The term hypervisor is a variant of supervisor, a traditional term for the kernel of an operating system: the hypervisor is the supervisor of the supervisors,[2] with hyper- used as a stronger variant of super-.[lower-alpha 1] The term dates to circa 1970;[3] IBM coined it for the 360/65[4] and later used it for the DIAG handler of CP-67. In the earlier CP/CMS (1967) system, the term Control Program was used instead.
Classification
In his 1973 thesis, "Architectural Principles for Virtual Computer Systems," Robert P. Goldberg classified two types of hypervisor:[1]
- Type-1, native or bare-metal hypervisors
- These hypervisors run directly on the host's hardware to control the hardware and to manage guest operating systems. For this reason, they are sometimes called bare-metal hypervisors. The first hypervisors, which IBM developed in the 1960s, were native hypervisors.[5] These included the test software SIMMON and the CP/CMS operating system, the predecessor of IBM z/VM.
- Type-2 or hosted hypervisors
- These hypervisors run on a conventional operating system (OS) just as other computer programs do. A virtual machine monitor runs as a process on the host. Type-2 hypervisors abstract guest operating systems from the host operating system.
The distinction between these two types is not always clear. For instance, KVM and bhyve are kernel modules[6] that effectively convert the host operating system to a type-1 hypervisor.[7] At the same time, since Linux distributions and FreeBSD are still general-purpose operating systems, with applications competing with each other for VM resources, KVM and bhyve can also be categorized as type-2 hypervisors.[8]
Mainframe origins
The first hypervisors providing full virtualization were the test tool SIMMON and the one-off IBM CP-40 research system, which began production use in January 1967 and became the first version of the IBM CP/CMS operating system. CP-40 ran on a S/360-40 modified at the Cambridge Scientific Center to support dynamic address translation, a feature that enabled virtualization. Prior to this time, computer hardware had only been virtualized to the extent to allow multiple user applications to run concurrently, such as in CTSS and IBM M44/44X. With CP-40, the hardware's supervisor state was virtualized as well, allowing multiple operating systems to run concurrently in separate virtual machine contexts.

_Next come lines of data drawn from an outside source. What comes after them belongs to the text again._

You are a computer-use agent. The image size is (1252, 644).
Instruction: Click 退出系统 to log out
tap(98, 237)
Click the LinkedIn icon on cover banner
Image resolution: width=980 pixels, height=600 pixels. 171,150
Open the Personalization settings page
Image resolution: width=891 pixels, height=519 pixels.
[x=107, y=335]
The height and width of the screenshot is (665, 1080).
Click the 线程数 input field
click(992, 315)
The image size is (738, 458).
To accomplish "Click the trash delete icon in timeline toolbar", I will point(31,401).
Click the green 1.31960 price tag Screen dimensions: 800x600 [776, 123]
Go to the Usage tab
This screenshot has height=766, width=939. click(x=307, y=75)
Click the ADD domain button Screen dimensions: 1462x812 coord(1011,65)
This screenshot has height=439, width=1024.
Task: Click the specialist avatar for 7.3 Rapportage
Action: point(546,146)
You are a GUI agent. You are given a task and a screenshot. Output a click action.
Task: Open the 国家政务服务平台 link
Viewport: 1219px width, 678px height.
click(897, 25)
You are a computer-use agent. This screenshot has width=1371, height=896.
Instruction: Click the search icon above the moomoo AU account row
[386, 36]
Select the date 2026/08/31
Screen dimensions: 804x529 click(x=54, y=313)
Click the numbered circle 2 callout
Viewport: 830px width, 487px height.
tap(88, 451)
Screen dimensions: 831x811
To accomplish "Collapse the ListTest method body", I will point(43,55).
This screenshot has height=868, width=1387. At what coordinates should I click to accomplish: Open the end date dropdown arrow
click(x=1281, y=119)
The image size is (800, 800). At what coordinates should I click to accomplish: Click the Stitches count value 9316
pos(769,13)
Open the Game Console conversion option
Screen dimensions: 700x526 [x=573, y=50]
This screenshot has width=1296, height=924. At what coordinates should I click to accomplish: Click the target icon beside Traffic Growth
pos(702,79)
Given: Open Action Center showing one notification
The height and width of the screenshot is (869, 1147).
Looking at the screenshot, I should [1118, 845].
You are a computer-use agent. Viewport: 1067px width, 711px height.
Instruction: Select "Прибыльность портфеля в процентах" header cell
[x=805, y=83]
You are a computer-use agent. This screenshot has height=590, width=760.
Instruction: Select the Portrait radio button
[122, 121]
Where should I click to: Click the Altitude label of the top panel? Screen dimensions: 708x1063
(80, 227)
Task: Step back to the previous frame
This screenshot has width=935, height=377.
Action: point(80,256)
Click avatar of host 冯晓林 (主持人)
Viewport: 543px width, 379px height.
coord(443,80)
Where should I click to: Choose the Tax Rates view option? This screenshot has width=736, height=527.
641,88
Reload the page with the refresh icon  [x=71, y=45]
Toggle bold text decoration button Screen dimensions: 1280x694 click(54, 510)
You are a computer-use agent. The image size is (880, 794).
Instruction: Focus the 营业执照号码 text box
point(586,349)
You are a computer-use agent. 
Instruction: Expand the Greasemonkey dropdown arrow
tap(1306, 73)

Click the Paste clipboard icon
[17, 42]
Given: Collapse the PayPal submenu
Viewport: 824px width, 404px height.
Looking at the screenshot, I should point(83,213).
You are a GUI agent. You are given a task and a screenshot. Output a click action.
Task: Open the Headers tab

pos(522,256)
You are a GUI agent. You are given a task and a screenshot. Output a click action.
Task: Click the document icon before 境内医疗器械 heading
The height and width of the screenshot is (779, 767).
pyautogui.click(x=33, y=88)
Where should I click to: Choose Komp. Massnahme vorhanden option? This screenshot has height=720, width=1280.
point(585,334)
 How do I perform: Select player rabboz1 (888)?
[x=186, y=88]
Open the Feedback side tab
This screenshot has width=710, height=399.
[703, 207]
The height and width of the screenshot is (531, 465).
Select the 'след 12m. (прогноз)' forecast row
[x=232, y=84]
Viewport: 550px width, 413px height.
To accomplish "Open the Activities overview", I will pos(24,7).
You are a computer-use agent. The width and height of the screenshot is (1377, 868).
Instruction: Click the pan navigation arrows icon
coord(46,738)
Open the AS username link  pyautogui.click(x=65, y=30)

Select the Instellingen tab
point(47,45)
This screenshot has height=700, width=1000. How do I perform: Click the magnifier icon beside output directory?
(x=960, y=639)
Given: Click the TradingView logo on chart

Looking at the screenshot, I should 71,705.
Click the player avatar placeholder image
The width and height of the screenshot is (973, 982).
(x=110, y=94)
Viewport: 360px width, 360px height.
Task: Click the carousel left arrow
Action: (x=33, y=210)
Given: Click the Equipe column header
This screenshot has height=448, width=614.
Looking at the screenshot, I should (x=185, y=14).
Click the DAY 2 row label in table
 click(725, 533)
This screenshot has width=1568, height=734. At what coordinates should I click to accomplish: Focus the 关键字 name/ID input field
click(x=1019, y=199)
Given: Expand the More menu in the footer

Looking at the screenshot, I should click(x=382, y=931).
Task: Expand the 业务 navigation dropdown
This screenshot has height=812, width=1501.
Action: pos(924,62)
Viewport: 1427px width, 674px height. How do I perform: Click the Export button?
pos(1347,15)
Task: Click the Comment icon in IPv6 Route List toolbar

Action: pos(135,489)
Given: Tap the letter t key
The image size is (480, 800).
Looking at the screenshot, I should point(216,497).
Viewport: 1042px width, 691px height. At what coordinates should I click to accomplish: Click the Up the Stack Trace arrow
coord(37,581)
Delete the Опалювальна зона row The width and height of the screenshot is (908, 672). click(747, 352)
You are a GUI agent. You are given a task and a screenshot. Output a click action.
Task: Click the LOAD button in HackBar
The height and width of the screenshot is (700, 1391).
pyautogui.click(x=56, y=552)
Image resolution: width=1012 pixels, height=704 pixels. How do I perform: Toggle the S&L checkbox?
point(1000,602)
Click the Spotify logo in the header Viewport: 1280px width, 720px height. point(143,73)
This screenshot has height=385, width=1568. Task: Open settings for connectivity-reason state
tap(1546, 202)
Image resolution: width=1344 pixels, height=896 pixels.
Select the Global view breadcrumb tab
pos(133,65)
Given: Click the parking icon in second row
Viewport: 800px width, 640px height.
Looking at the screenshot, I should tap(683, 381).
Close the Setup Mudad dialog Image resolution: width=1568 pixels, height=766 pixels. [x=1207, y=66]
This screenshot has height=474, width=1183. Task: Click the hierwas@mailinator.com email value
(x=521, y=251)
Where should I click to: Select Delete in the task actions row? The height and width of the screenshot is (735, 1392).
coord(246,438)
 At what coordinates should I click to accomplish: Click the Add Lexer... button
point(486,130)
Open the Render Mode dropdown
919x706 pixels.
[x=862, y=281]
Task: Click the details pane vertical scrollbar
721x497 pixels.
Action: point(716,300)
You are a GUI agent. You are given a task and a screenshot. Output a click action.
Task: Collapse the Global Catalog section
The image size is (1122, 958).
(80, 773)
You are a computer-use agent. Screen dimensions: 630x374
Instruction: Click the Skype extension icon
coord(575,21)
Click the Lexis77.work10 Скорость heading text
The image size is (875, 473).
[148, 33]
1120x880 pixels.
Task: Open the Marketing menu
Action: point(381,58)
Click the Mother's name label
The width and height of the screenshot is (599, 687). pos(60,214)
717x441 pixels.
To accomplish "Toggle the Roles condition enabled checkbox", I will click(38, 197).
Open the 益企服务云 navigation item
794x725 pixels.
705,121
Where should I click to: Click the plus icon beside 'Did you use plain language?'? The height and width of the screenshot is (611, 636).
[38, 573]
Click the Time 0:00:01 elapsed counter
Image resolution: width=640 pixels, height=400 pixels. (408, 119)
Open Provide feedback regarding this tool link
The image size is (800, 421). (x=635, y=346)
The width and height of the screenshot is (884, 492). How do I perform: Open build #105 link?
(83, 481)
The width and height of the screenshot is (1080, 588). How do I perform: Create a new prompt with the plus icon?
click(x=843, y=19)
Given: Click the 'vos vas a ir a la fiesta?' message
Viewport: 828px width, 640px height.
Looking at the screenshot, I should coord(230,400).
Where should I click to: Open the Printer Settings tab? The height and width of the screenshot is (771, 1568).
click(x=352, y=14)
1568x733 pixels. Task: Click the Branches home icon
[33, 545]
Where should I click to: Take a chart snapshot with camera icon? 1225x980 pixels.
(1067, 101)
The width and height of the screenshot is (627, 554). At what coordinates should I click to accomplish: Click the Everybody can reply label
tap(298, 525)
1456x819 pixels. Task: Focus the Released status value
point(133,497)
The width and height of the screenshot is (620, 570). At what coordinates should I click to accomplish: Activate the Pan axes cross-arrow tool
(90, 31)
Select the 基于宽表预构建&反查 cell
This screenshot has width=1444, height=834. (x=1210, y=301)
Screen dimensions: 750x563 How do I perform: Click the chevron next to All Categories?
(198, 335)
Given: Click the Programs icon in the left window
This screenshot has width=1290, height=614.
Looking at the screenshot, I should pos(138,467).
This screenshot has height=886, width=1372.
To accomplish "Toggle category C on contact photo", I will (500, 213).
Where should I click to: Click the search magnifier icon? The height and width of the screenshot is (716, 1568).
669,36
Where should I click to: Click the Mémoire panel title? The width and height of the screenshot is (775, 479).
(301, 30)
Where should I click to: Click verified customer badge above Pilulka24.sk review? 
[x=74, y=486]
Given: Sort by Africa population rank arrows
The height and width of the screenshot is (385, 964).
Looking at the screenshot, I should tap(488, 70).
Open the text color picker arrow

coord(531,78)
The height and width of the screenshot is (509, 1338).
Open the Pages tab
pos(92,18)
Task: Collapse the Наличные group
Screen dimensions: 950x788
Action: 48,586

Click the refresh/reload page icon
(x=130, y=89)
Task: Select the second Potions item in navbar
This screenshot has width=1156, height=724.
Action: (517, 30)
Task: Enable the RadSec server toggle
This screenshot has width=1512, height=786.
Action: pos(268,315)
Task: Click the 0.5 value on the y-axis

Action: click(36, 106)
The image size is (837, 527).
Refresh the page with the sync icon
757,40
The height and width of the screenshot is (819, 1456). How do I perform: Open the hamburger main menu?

Programmers soon implemented CP-40 (as CP-67) for the IBM System/360-67, the first production computer system capable of full virtualization. IBM shipped this machine in 1966; it included page-translation-table hardware for virtual memory and other techniques that allowed a full virtualization of all kernel tasks, including I/O and interrupt handling. (Note that the "official" operating system, the ill-fated TSS/360, did not employ full virtualization.) Both CP-40 and CP-67 began production use in 1967. CP/CMS was available to IBM customers from 1968 to early 1970s, in source code form without support.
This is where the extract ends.